Indian tourists wait in a line that wraps completely around the building into a marble courtyard filled with a maze of twists and turns for the privilege of seeing the inside. I don’t know what it means to them to justify waiting for so long. We are rushed around the gravesite so that the throngs of visitors each has their chance at a viewing before closing time. Muslim law forbids the elaborate decoration of graves. The Shah followed the letter of Muslim law more so than its intent, judging by the excessively ornate and elaborate surroundings. Only the graves themselves are plain.




The flight landed behind schedule so my lasting memory of China is rushing to catch a connecting flight in the dashed lighting and
reflections of the hallway leading from one terminal to another. On the five hour flight from Guangzhou to New Delhi, I can’t see India, it is covered in a skin of haze and ozone as far as the eye can see, except for the Himalayas, which have the good sense to rise above to get a breath of fresh air. Even from hundred miles away, the snow covered mountains tower over the horizon.
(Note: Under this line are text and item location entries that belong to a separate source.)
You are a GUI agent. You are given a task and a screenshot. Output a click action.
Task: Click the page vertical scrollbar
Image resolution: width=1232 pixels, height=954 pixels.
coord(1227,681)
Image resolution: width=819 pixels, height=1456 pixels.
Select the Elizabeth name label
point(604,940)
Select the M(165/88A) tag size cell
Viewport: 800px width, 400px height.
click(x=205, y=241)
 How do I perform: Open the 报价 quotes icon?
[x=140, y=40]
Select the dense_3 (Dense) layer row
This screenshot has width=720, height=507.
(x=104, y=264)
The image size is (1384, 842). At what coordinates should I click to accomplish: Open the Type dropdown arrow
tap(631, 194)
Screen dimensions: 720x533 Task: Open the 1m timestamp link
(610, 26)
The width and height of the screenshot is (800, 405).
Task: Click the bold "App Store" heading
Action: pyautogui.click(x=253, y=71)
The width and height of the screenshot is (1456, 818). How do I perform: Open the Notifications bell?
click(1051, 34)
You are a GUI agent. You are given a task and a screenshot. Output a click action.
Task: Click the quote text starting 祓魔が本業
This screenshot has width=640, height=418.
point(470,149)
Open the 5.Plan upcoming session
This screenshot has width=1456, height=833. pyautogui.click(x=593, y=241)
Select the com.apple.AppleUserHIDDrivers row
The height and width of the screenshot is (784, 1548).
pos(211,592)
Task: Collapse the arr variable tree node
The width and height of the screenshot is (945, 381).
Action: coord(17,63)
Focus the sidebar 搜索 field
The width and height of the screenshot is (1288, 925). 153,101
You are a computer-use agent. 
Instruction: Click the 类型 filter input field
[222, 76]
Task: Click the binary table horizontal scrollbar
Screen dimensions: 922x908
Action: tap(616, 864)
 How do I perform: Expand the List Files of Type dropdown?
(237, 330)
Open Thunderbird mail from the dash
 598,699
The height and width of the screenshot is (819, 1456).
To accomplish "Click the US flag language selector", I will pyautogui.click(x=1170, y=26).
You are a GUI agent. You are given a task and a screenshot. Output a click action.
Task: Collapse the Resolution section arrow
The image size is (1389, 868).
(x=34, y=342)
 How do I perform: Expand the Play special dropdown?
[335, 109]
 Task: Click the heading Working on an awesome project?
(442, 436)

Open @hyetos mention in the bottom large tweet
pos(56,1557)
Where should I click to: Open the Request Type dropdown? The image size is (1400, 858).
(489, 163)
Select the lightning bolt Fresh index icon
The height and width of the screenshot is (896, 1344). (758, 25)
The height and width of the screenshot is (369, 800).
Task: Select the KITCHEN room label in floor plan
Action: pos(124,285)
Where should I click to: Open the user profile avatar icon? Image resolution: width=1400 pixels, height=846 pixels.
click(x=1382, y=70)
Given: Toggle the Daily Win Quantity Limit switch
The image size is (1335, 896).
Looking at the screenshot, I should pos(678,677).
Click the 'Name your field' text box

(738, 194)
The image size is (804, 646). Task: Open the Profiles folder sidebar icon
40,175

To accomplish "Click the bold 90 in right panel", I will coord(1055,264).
On the return day of the voyage, I have a glass of wine in Mumbai at 2am, a glass of wine dumped in my lap inflight, a cup of coffee in London at 9am, aerial pictures of Greenland, and a safe arrival in San Diego at 5pm traveling over twelve time zones in twenty seven hours.
How many people can say they’ve had a day like that? How many can say they’ve circumnavigated the globe in two weeks time?